◆ **DOCUMENT EXTRACT**:
-.-.-

She joined 250 people in the annual the Interfaith Thanksgiving Service held at Our Lady of Perpetual Help church in Glenview.
“We’ve helped more than 700 households so far this year and the need continues to grow,” she said.
“Imagine what it’s like to reach out to help your neighbor and they’re there for you.”
For more than 20 years, a different religious group in the village has hosted the service that emphasizes strong fellowship among the faiths.
Jews, Muslims, Christians and Mormons attended the 45-minute service Nov. 22 and donated clothes and food to the pantry.
The service’s money collection was divided among the Northfield Township Food Pantry, Youth Services’ Easing Fund and Glenview Police Citizens’ Emergency Assistance Fund.
Dan Fraser serves on the board of directors for Youth Services of Glenview/Northbrook.
“Last year we saw significant reduced funding from agencies such as United Way. Your donations helped 3,500 kids this year.
“Your generous contributions have continued to allow us to help the kids,” he said.
The Interfaith Thanksgiving Service was just hours after a truce ended the most deadly cross-border fighting between Israel and the Gaza Strip in four years.
The Rev. Mark Pendleton of Glenview New Church has been the service’s lead organizer since 2007.
“I don’t think what’s been happening along the Gaza Strip is a special impetuous for us getting together this year,” he said.
“But we would like to think it’s a good reason for us to stay linked together. In our individual hearts and minds, yes we want to be united.”
In his sermon Pendleton quoted parts of Abraham Lincoln’s proclamation in 1863 that made the last Thursday of November a national day of thanksgiving.

-.-.-

◆ **DATASET SECTION**:
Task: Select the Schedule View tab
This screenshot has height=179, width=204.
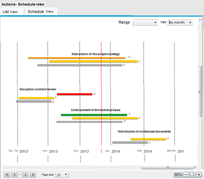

-.-.-

◆ **OBJECTIVE 1**:
Answer these from the Glenview service article.
(a) At which church was the service held?
(b) How long did the service last?
(c) Since what year has the Rev. Mark Pendleton been the service's lead organizer?
◆ **OBJECTIVE 2**: Return the part of the Glenview service article that opens with the words "The Interfaith Thanksgiving Service was" and closes with "in four years.", copied without any change.
The listing is separate material and has no connection to the Glenview service article.

◆ **EXERCISE ANSWER 1**:
(a) Our Lady of Perpetual Help church in Glenview
(b) 45 minutes
(c) 2007

◆ **EXERCISE ANSWER 2**:
The Interfaith Thanksgiving Service was just hours after a truce ended the most deadly cross-border fighting between Israel and the Gaza Strip in four years.